Dijkman, Karin; Lindenstrøm, Thomas; Rosenkrands, Ida; Søe, Rikke; Woodworth, Joshua S; Lindestam Arlehamn, Cecilia S; Mortensen, Rasmus.
Afiliação
  • Dijkman K; Department of Infectious Disease Immunology, Statens Serum Institut, Copenhagen, Denmark.
  • Lindenstrøm T; Janssen Vaccines & Prevention, Leiden, the Netherlands.
  • Rosenkrands I; Department of Infectious Disease Immunology, Statens Serum Institut, Copenhagen, Denmark.
  • Søe R; Department of Infectious Disease Immunology, Statens Serum Institut, Copenhagen, Denmark.
  • Woodworth JS; Department of Vaccine Development, Statens Serum Institut, Copenhagen, Denmark.
  • Lindestam Arlehamn CS; Department of Infectious Disease Immunology, Statens Serum Institut, Copenhagen, Denmark.
  • Mortensen R; Center for Infectious Disease and Vaccine Research, La Jolla Institute for Immunology, La Jolla, CA, USA.
NPJ Vaccines ; 8(1): 66, 2023 May 09.
Article em En | MEDLINE | ID: mdl-37160970
ABSTRACT
The only licensed tuberculosis (TB) vaccine, Bacillus Calmette Guerin (BCG), fails to reliably protect adolescents and adults from pulmonary TB, resulting in ~1.6 million deaths annually. Protein subunit vaccines have shown promise against TB in clinical studies. Unfortunately, most subunit vaccines require multiple administrations, which increases the risk of loss to follow-up and necessitates more complex and costly logistics. Given the well-documented adjuvant effect of BCG, we hypothesized that BCG co-administration could compensate for a reduced number of subunit vaccinations.
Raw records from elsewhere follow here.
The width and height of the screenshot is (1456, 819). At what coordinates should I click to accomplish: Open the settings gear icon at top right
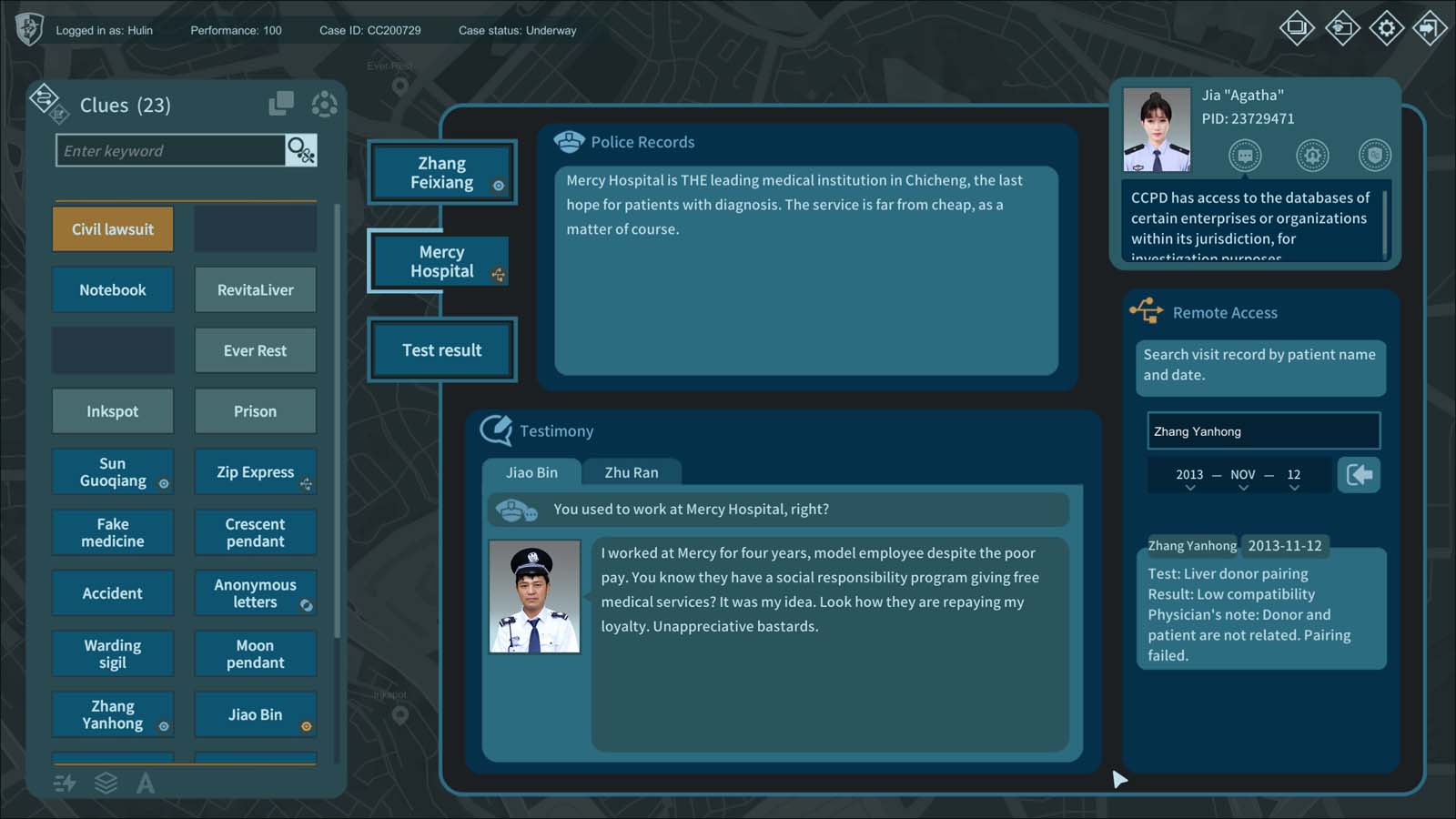[x=1386, y=28]
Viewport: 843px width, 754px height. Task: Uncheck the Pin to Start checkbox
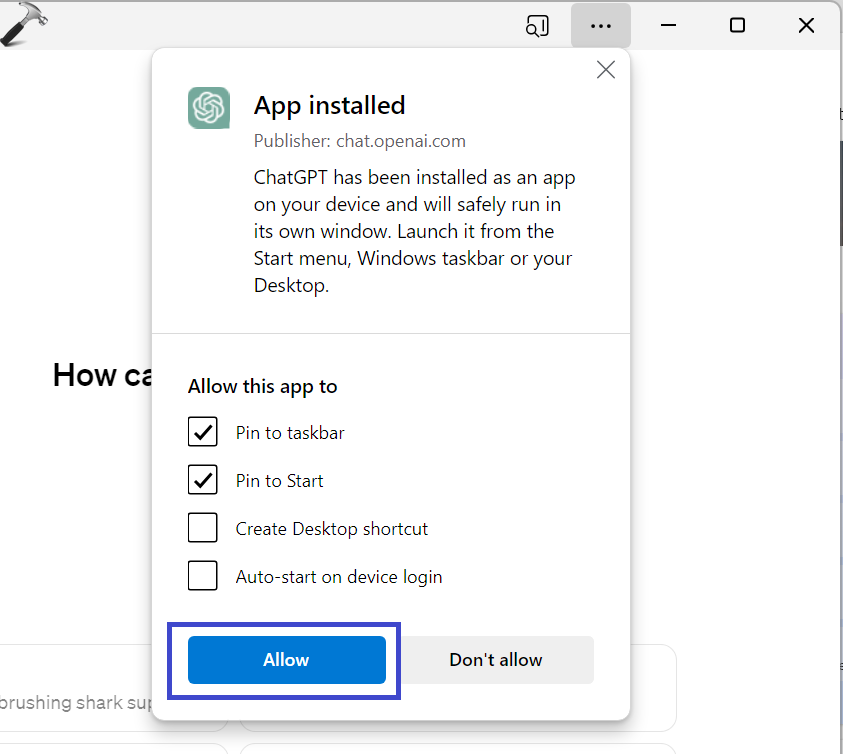click(203, 481)
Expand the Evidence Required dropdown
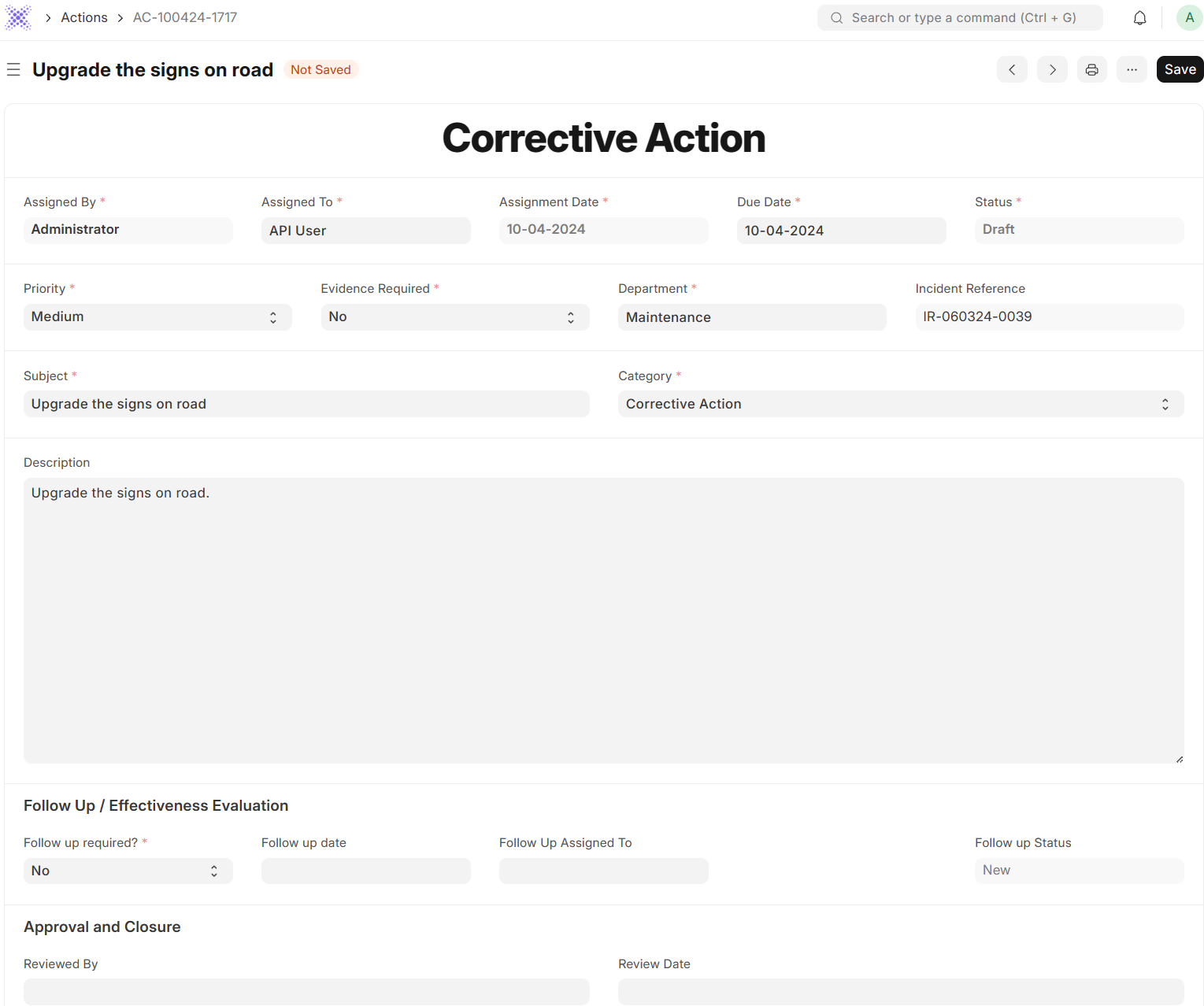1204x1006 pixels. pos(454,316)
To explore this, we developed an expression-optimized version of our H107 vaccine candidate (H107e), which does not cross-react with BCG. In the CAF®01 adjuvant, a single dose of H107e induced inferior protection compared to three H107e/CAF®01 administrations. However, co-administering a single dose of H107e/CAF®01 with BCG significantly improved protection, which was equal to BCG co-administered with three H107e/CAF®01 doses. Importantly, combining BCG with a single H107e/CAF®01 dose also increased protection in previously BCG-primed animals. Overall, a single dose of H107e/CAF®01 with BCG induced long-lived immunity and triggered BCG-specific Th17 responses. These data support co-administration of BCG and subunit vaccines in both BCG naïve and BCG-primed individuals as an improved TB vaccine strategy with reduced number of vaccination visits.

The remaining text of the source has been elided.